In a mild surprise (especially over the long term), Brock Purdy has been fully medically cleared for 49ers training camp. San Francisco is still going to manage his usage, but he is evidently physically fine after undergoing Tommy John surgery this offseason.

One consequence of this for Purdy is that if he underwhelms, the public and the industry will be less charitable towards him than they would be had he not had the capacity to take full reps in camp. That, though, is not how Brock Purdy should think about it or is probably thinking about it. It’s how one cautious Iowa State blogger is seeing the world.

One consequence of this for the NFL is that the 49ers are able to do a big zig against their counterparts’ zag.
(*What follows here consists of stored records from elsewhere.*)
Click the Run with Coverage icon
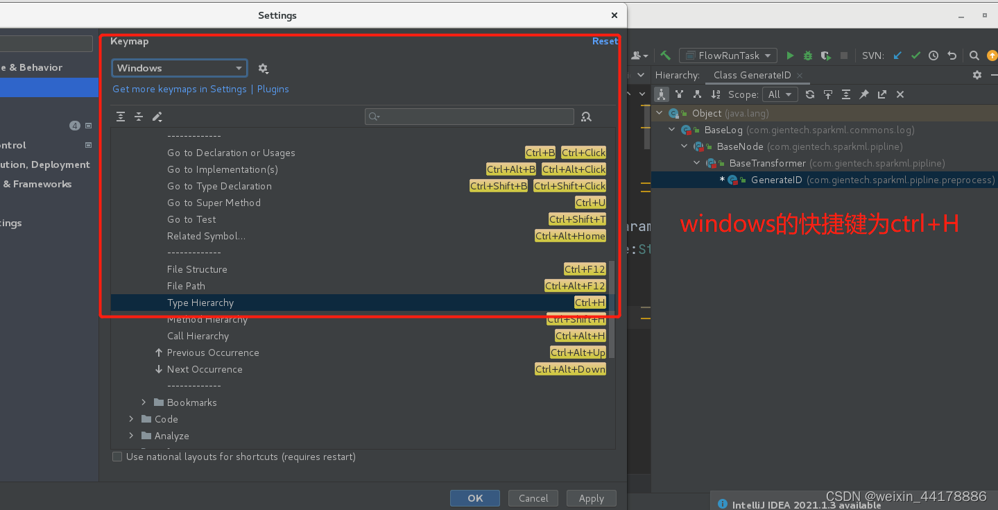 click(x=825, y=56)
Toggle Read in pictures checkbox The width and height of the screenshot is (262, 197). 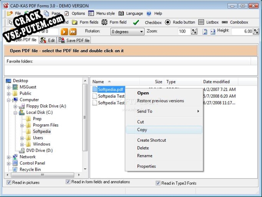point(9,183)
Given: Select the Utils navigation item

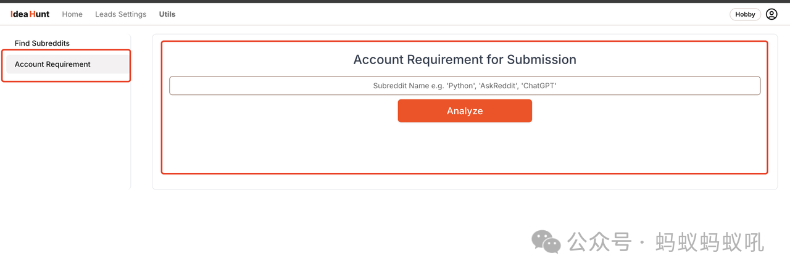Looking at the screenshot, I should [167, 14].
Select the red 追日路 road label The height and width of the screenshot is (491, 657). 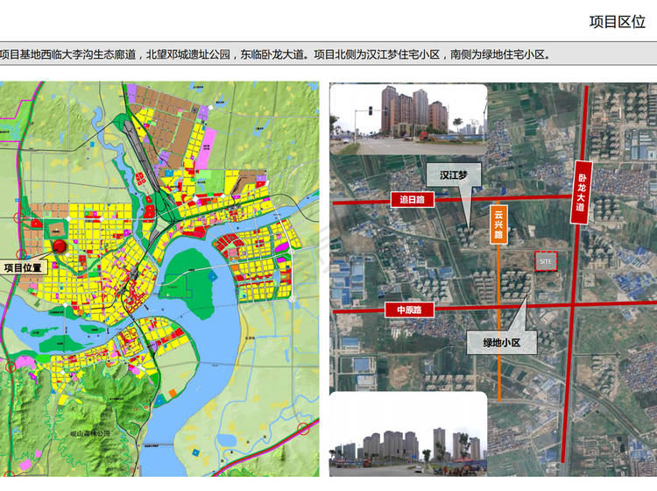tap(411, 200)

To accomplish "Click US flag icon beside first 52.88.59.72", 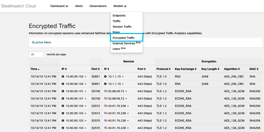I will pyautogui.click(x=106, y=91).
They love doing this with offensive scheme, but this is a positional pivot. The 49ers are, whether this is the goal or not, saving a lot of money at quarterback. They’re looking out at a world where the Chargers are paying Justin Herbert an annual salary nearly equivalent to the GDP of Tuvalu and asking what happens if they instead start a quarterback unlikely to garner 20% of that if he were on the open market. A friend texted us about the NFL QB bubble, and it’s one of the most interesting salary situations in sports, but all we can offer about it today is that the 49ers are playing moneyball with the quarterback position. Trusting Purdy is different from building around him.

Does Iowa State Have a Gambling Problem?

I continue to not be terribly worried about the Iowa State gambling investigation, but I’m beginning to worry that I should be more worried about it. One development this week? Former Cyclone and current Denver Bronco Eyioma Uwazurike was suspended indefinitely by the NFL this week as part of a gambling investigation of his own.

There is no indication that Uwazurike’s suspension is linked to the one around Iowa State (and Iowa) athletics, but the coincidence is noteworthy enough to note. Uwazurike was drafted in 2022, and the suspension is reportedly for betting on games during the 2022 NFL season.